Può anche darsi che non ci sia un Io ma solo moti interconnessi di “fasci di percezioni”, e che la nozione di persona sia nient’altro che una “inferenza extraempirica ed extralogica” come afferma Hume, ma visto che tale affastellamento produce nel suo svolgersi sapere consapevole, ammirazione, disgusto, dolore e piacere, da una qualche parte ci potrebbe anche essere un polo percipiente, uno sguardo consapevole, una “forme maitresse” (Montaigne), un qualcuno che lo sperimenta.
Non sarebbe male che morto il corpo permanesse un residuo di questa “forma sovrana” che chiamiamo io, così da fonderci nella natura consapevoli di farlo. Vino nuovo in otri nuovi potrebbe andarci bene anche di essere qualcun altro o qualcosa d’altro, invece che ancora noi, l’importante è che ci sia un qualcosa capace di percezione consapevole, invece di niente e di nessuno.

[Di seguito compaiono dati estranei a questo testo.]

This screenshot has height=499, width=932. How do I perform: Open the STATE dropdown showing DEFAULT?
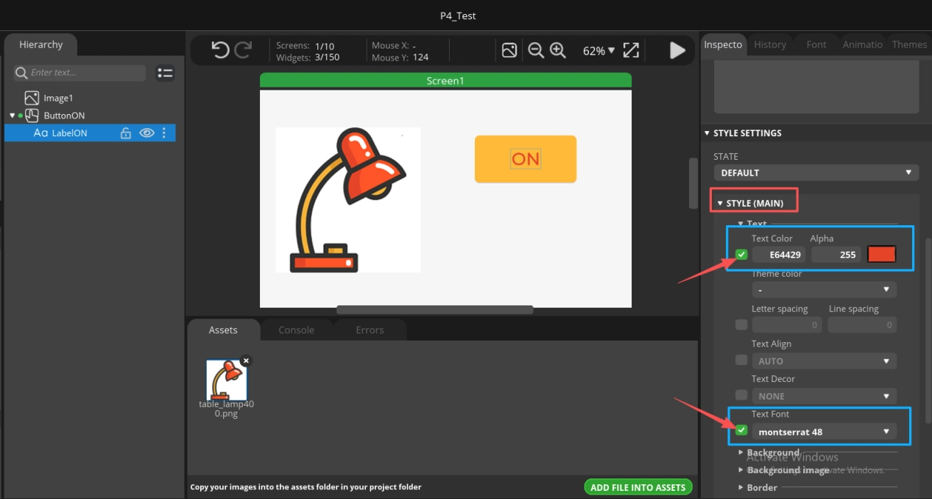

Io: entità inesistente o forme maitresse con una sua sussistenza ontologica persistente? Tutto sommato la prospettiva di Hume non è poi così lontana da quella di Montaigne: se già fin da subito seppure sprovvisti di io, accade questo stranissimo sperimentare e sapere acefalo - manco Superman ! - possiamo concludere che è fenomeno davvero tenace, resiliente in massimo grado in qualsiasi situazione e regno.